In recent months, healthcare stakeholders such as hospitals, doctor groups, the American Cancer Society, and the American Lung Association have risen up in opposition to reckless attempts to repeal the ACA without an adequate replacement. All of these groups, like us, are clear eyed in recognizing that it is time for Congress to get serious about finding ways to move the conversation, and our healthcare system, forward. When talking to constituents in our districts, the one thing we hear repeatedly is the ACA did not do enough to bring costs down for Americans approaching retirement.
That led us to join our colleague Rep. Brian Higgins from New York to draft legislation that would allow Americans age 50-64 to buy into the Medicare program for the first time. Our bill, the Medicare Buy-In and Health Care Stabilization Act will build on the successes of the ACA, strengthen Medicare, and stabilize the existing individual marketplaces to increase consumer choice and affordability.
This proposal will not take one penny from current or future Medicare beneficiaries and would require that working Americans continue to pay into the Medicare Trust Fund. Medicare buy-in participants would pay a premium to cover the costs specific to the new Buy-In population; they would select the Buy-In option through the individual marketplaces or exchanges during open enrollment season. This will provide people ages 50-64 with the ability to compare other private insurance plans against Medicare coverage and determine what options are best for themselves.
The Medicare Buy-In will also be available to individuals who obtain health care through their employer and allow the employer to contribute towards the cost of the premiums. If the employee decides this is a better choice for them, this option could reduce costs for both the employee and the employer. For small businesses, the bill would allow eligible employees to work with their employers to use their employer contribution for the purchase of Medicare. Small businesses and the self-employed are difficult to cover — giving the option to “buy-in” to Medicare would provide a lower-cost option for the employers who are trying to do the best for their workers.
Additionally, this plan would finally allow Medicare to use its market power to negotiate with drug makers to achieve lower prescription drug pricing. According to the Commonwealth Fund, the Medicaid program, the Veterans Administration and Department of Defense all negotiate with drug makers and consistently save 24 percent annually.

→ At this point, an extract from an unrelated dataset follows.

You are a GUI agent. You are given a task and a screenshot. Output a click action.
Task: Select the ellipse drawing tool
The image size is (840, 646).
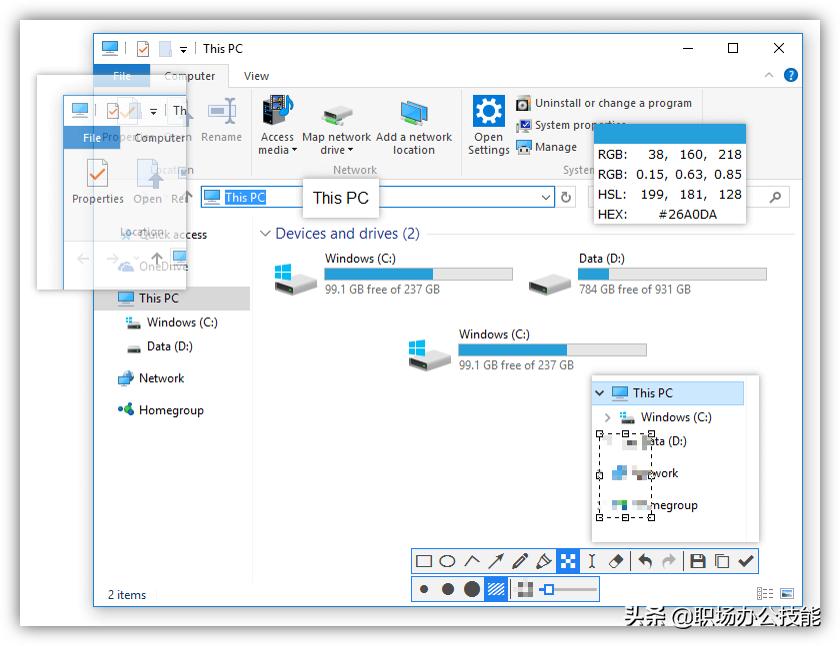pyautogui.click(x=448, y=562)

Working with outside experts, we calculated that a 60-year-old could potentially save almost 40 percent on their health insurance premiums if they purchased a Medicare policy rather than a privately offered gold level plan available now. By leveraging the success of Medicare, our bill would give more Americans access to the program’s efficiency and large provider network.
Our legislation also includes efforts to stabilize the individual insurance markets that have struggled with recent uncertainty by implementing a reinsurance fund and improving the Cost Sharing Reductions for low-income Americans. Our bill would also create a commission to study the long-term trajectory of the health care system to determine ways to reduce costs going forward. A part of that effort would be to build upon the ACA’s Medicare program integrity efforts and return monies to strengthen the Medicare Trust Fund.
It is simply not enough to say no to efforts to repeal the ACA without coming to the table with our own ideas. Americans deserve a Congress that can come together and work on a truly bipartisan solution to improve our healthcare delivery system and we believe the Medicare Buy-In and Health Care Stabilization Act is the solution. Our bill will take the best of what the private sector and public sector have to offer and will create a more stable insurance market, with lower premiums and greater access to care.